Insiden tangan penumpang yang terjepit pintu KRL di Stasiun Duri menjadi peringatan atas risiko memaksakan diri naik saat rangkaian bersiap berangkat. KAI Commuter menegaskan penumpang sebaiknya tidak menahan pintu yang sudah memasuki proses penutupan.
Dalam kejadian tersebut, petugas peron memberi tanda tidak aman kepada petugas kereta setelah mengetahui kondisi penumpang. Pintu kemudian dibuka kembali untuk memastikan lampu indikator pintu padam sebelum perjalanan dilanjutkan.
Peristiwa itu melibatkan KRL Commuter Line nomor 5150 dengan relasi Kampung Bandan-Bekasi. Kejadian berlangsung di Peron 2 Stasiun Duri pada Rabu, 22 Juli.
| Informasi | Rincian |
|---|---|
| Rangkaian | Commuter Line nomor 5150 |
| Relasi | Kampung Bandan-Bekasi |
| Lokasi | Peron 2 Stasiun Duri |
| Waktu kejadian | Rabu, 22 Juli |
Penanganan Saat Kondisi Tidak Aman
Public Relations Manager KAI Commuter Leza Arlan menjelaskan penumpang berupaya masuk ketika pintu sedang menutup. Penumpang tersebut disebut sempat menahan pintu agar tetap terbuka hingga tangannya terjepit.
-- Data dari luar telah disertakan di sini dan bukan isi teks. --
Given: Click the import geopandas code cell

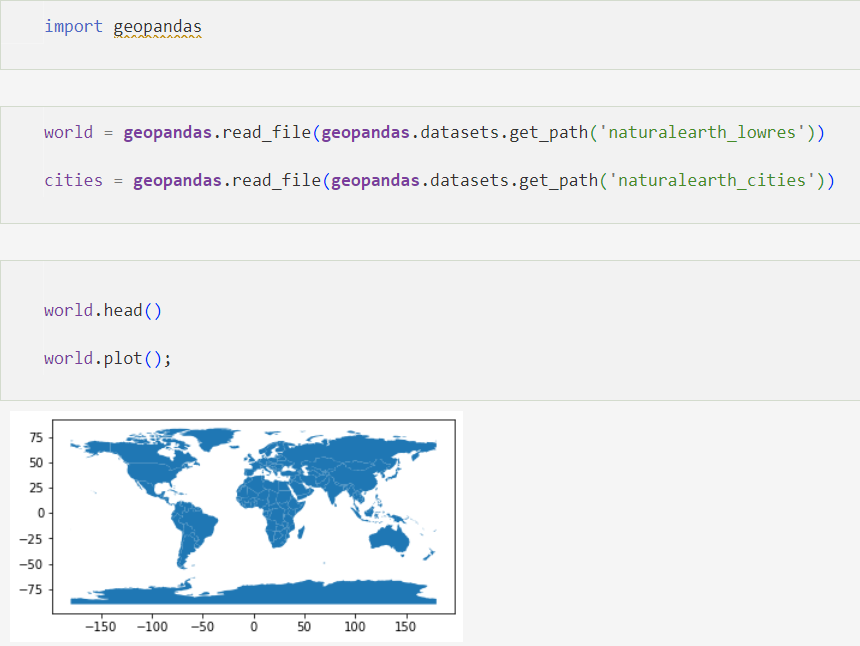Looking at the screenshot, I should pos(123,27).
Leza menyatakan pembukaan kembali pintu dilakukan dalam proses penanganan sebelum kereta meneruskan perjalanan. “Pintu sempat terbuka untuk memastikan lampu indikator padam sehingga perjalanan Commuter Line lanjut,” ujar Leza saat dikonfirmasi pada Kamis, 23 Juli 2026.
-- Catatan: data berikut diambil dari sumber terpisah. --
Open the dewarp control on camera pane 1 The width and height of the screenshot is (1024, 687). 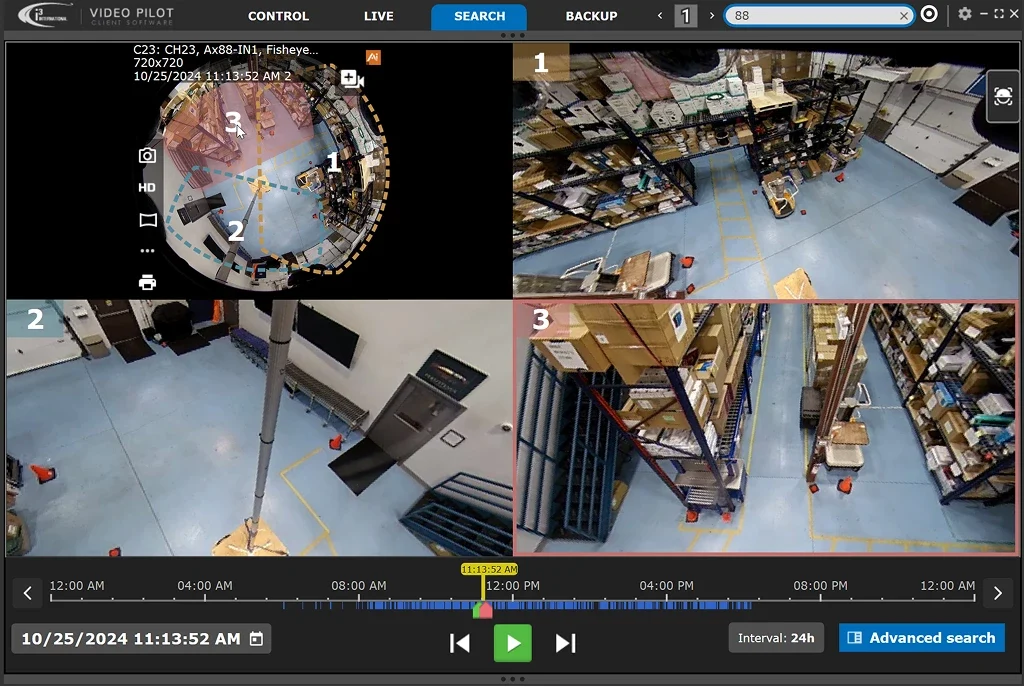coord(1002,97)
Rekaman kejadian memperlihatkan penumpang perempuan itu masih memegang gelas plastik berisi kopi ketika tangannya berada di area pintu. Sejumlah penumpang dari dalam rangkaian tampak membantu merenggangkan pintu agar tangan tersebut dapat ditarik keluar.
Video itu juga memperlihatkan kereta bergerak ketika tangan penumpang masih berada di area pintu. Namun, KAI Commuter menyatakan pintu sudah dibuka kembali dalam penanganan kondisi tersebut sebelum perjalanan berlanjut.
Jangan Menahan Pintu
KAI Commuter meminta seluruh pengguna tidak memaksakan diri masuk ketika pintu kereta telah memasuki proses penutupan. Langkah tersebut dinilai penting karena kondisi di pintu dapat berubah cepat saat rangkaian akan berangkat.
“Maka itu kami meminta kepada seluruh pengguna untuk tidak memaksakan diri masuk ke dalam kereta ketika pintu sudah dalam proses penutupan karena dapat membahayakan keselamatan,” tutur Leza. Imbauan ini disampaikan setelah insiden di Stasiun Duri yang diberitakan detikcom.
Penumpang juga perlu memperhatikan arahan petugas di peron maupun di dalam rangkaian. Ruang yang cukup perlu diberikan saat proses naik dan turun agar pergerakan penumpang tidak terganggu.
Bagi pengguna yang belum sempat masuk, menunggu perjalanan berikutnya menjadi pilihan yang lebih aman daripada menahan pintu. Kepatuhan terhadap prosedur dan isyarat petugas diperlukan untuk menjaga perjalanan tetap aman, nyaman, dan selamat.